Холопы бросились на толпу, подняв крученые плети, но в нерешительности остановились – их было слишком мало против этой гневной, глухо гудящей толпы.
– В шею гоните псовое отродье! – бесился Блуд и стучал кулаком по резным перилам. – На колени, разбойники! Снять шапки!
Доброгаст вдруг, сам того не ожидая, сорвал с головы шапку и швырнул ее в лицо боярину.
Блуд отшатнулся, как от камня. В толпе послышался смех, но сейчас же оборвался. Все подались к крыльцу в единое порыве и уже поднялись над головами сжатые кулаки, но остановились, словно бы мертвые тела преградили им путь. Тогда стали снимать шапки и бросать их в боярина. Доброгаст видел: обнажались седые, русые, лысые головы и летели шапки – выцветшие на солнце, прожженные у костров, замасленные, затекшие под дождями. Они били по лицу боярина, как глухие пощечины. Казалось, безумие овладело всеми. Кто-то рыдал навзрыд, кто-то хрипло смеялся.
Блуд отмахивался, но не уходил с крыльца.
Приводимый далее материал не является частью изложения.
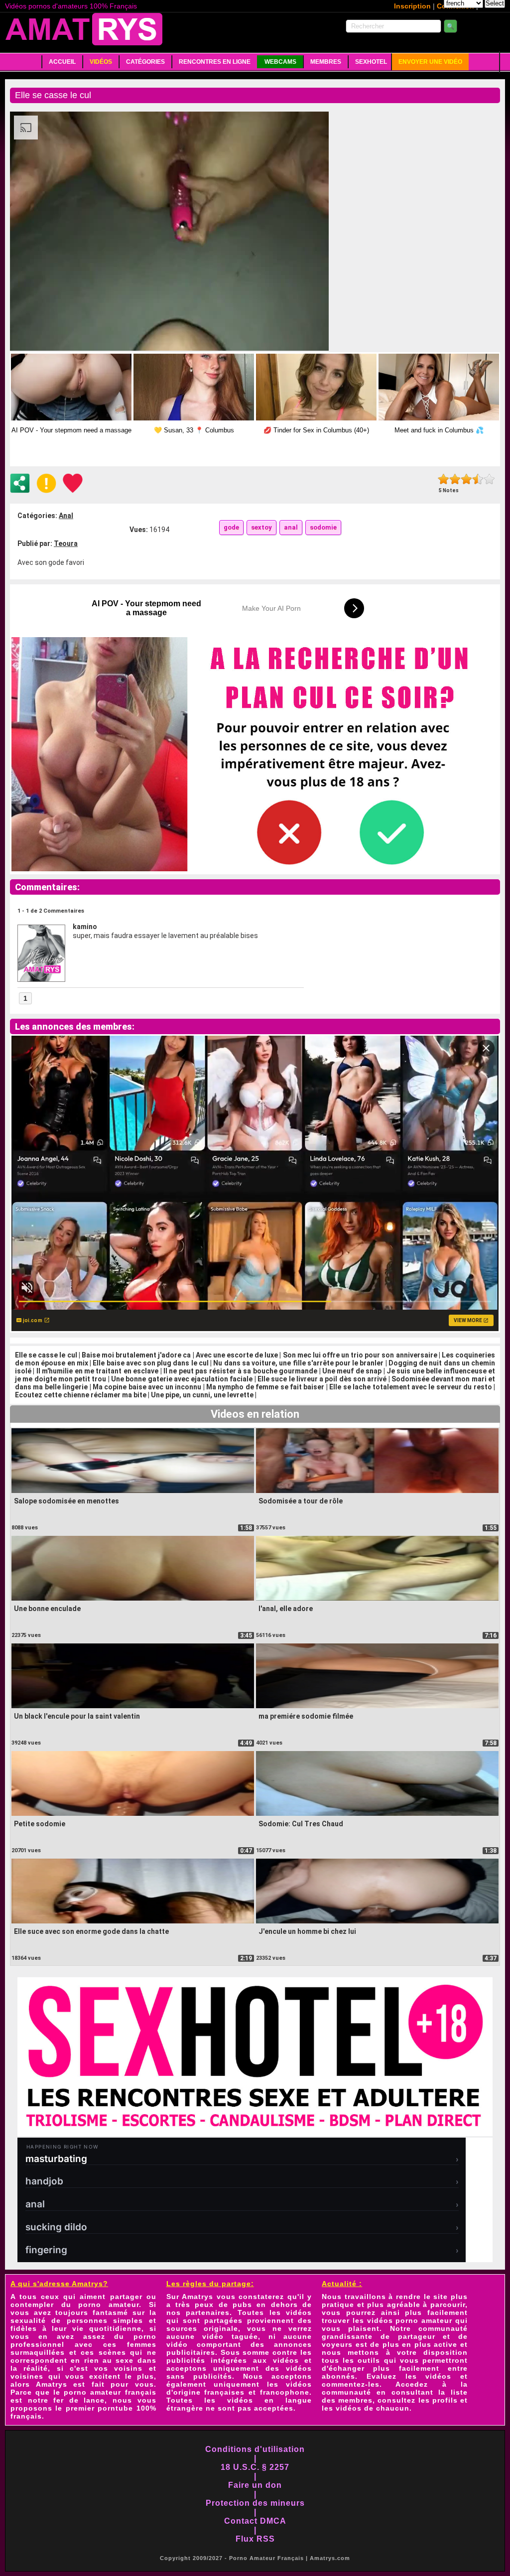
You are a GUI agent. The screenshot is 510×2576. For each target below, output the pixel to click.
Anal (66, 516)
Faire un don (255, 2485)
Осклабленные в кривых усмешках рты, взбитые бороды, прищуренные горячие глаза, сжатые кулаки – вот что было перед ним, и всему этому страшно было показать спину.
Рядом с Доброгастом появился вдруг Шуба. Он схватил внука за руку, увлек в сторону. Снял с себя шапчонку, прикрыл ею русые волосы внука.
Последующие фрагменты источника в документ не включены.